Но в 1949 году под Семипалатинском меня посадили на транспортный Ли-2. После ядерного взрыва я кружил над эпицентром и брал пробы воздуха на высотах от ста метров до нескольких километров.
Защиты от радиации у экипажа никакой не было. Нас положили в госпиталь на обследование, но ничего толком не объяснили. Какого-то особого ухудшения здоровья я в то время не ощутил. Но моя жена не могла забеременеть 12 лет! Хотя старшую дочь мы с ней сотворили вскоре после свадьбы. А тут Родила недоношенную двойню — девочку и мальчика по 1600 граммов весом. Сын через несколько дней умер. Тане уже 47 лет, здоровье неважное.
В 50-е годы я переучился на новый, суперсовременный по тем временам стратегический бомбардировщик Ту-95. Огромная машина! Только керосина берет сто тонн. Потом еще тридцать — на дозаправке в воздухе. Его усовершенствованные модификации — ракетоносцы, разведчики — до сих пор несут службу в ВВС России. На Западе их боятся и называют «Медведями».
А тогда появление «девяносто пятых» над Красной площадью во время первомайской демонстрации и военного парада в Москве произвело неизгладимое впечатление на зарубежных дипломатов и журналистов. За штурвалом одной из этих «тушек» сидел я.

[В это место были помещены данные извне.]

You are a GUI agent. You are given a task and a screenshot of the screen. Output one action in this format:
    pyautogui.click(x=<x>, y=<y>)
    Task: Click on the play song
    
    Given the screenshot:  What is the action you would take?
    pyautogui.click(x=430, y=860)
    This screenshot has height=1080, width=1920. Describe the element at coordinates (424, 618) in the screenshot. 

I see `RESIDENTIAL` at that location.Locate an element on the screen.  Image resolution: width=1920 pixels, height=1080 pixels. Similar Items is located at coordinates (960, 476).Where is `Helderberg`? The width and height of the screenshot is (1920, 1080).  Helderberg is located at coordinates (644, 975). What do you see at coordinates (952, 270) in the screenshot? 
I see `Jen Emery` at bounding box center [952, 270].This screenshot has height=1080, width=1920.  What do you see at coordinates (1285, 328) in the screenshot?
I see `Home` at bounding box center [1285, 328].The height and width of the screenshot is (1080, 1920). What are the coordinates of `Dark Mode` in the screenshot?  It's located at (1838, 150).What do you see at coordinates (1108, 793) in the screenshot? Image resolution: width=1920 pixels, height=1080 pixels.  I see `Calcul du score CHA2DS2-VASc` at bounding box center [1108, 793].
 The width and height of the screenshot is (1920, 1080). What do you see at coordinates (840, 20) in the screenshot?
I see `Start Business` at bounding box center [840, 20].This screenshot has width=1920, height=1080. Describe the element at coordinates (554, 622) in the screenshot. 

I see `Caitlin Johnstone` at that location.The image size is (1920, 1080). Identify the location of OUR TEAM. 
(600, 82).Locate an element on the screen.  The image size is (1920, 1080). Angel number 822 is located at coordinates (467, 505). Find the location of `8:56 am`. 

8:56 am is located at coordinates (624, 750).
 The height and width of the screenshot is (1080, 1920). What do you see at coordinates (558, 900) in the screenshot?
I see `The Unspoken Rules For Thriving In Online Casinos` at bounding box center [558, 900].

Строй бомбардировщиков и сопровождавших их истребителей шел красиво, четко, без сучка и задоринки. Перед этим мы много тренировались. После приземления на аэродроме в Чкаловске участников воздушного парада пригласили на прием в Кремлевский дворец. К нам вышел руководитель страны Никита Хрущев. Пьяный И некоторые генералы обнимали статуи — мраморные женские фигуры.
Потом адъютанты увели его куда-то, наверное, дали нашатыря. И Никита Сергеевич вернулся к нам уже трезвый как стеклышко. Ну мы, конечно, старались держаться, командование предупредило: смотрите, не напивайтесь!
Зато когда вернулись в Чкаловск!.. Один из наших асов так напраздновался в столовой, что вырубился — труп! Майор, командир отряда, тоже был хорошенький и не смог донести «раненого» на плечах. Видит — лошадь пасется, здоровая такая, немецкий битюг, что ли. Майор путы снял, взвалил на кобылу, словно куль, бездыханное тело и привез в казарму.
Но ведь надо было еще затащить на третий этаж! Так майор привел лошадь с «грузом» прямо в ленинскую комнату, где мы квартировали! Хоть и с трудом, но пропихнул их в дверь
Зато спускаться назад по ступенькам — кобыла ни в какую! Мы даже огромное зеркало завесили, чтобы животное не испугалось своего отражения. Не помогло. А среди нас не было сельских парней, знающих, как обращаться с лошадьми. Пришлось звать солдат из батальона аэродромно-технического обслуживания. Завязали лошади глаза, связали ноги, подвели ей под брюхо длинную ковровую дорожку и спустили в шахту лестничного пролета.
Начальство, разумеется, решило наказать «конников». Но об этом узнал маршал Буденный. И удивился: наказывать? За что? Ведь они лошадей любят!
А на аэродроме Болбасово под Оршей двое молодых техников, чтобы не опоздать из увольнения, тоже позаимствовали у местного белоруса лошадь. И уселись на нее вдвоем. Первый сидел нормально. Второй же уселся к нему спиной. Приехали, а тут майор — дежурный по части. И сидящий впереди, не слезая с лошади, докладывает: товарищ майор, такой-то прибыл из увольнения. И тут же — н-но! — пытается развернуть лошадь задом к дежурному, чтобы и товарищ смог доложить!
Над нами потешалась вся дивизия, и полк прозвали «лошадниками».
Однажды Ту-95 другого полка прилетел из Мелитополя в Умань, где нас учили взлетать с грунтового аэродрома. Почему-то промазал, сел не в начале, а на середине полосы. Естественно, выкатился в поле. Там его хорошенько тряхнуло, и из распахнувшегося бомболюка посыпались ящики с клубникой, черешней. Этот полк мы прозвали «ягодниками».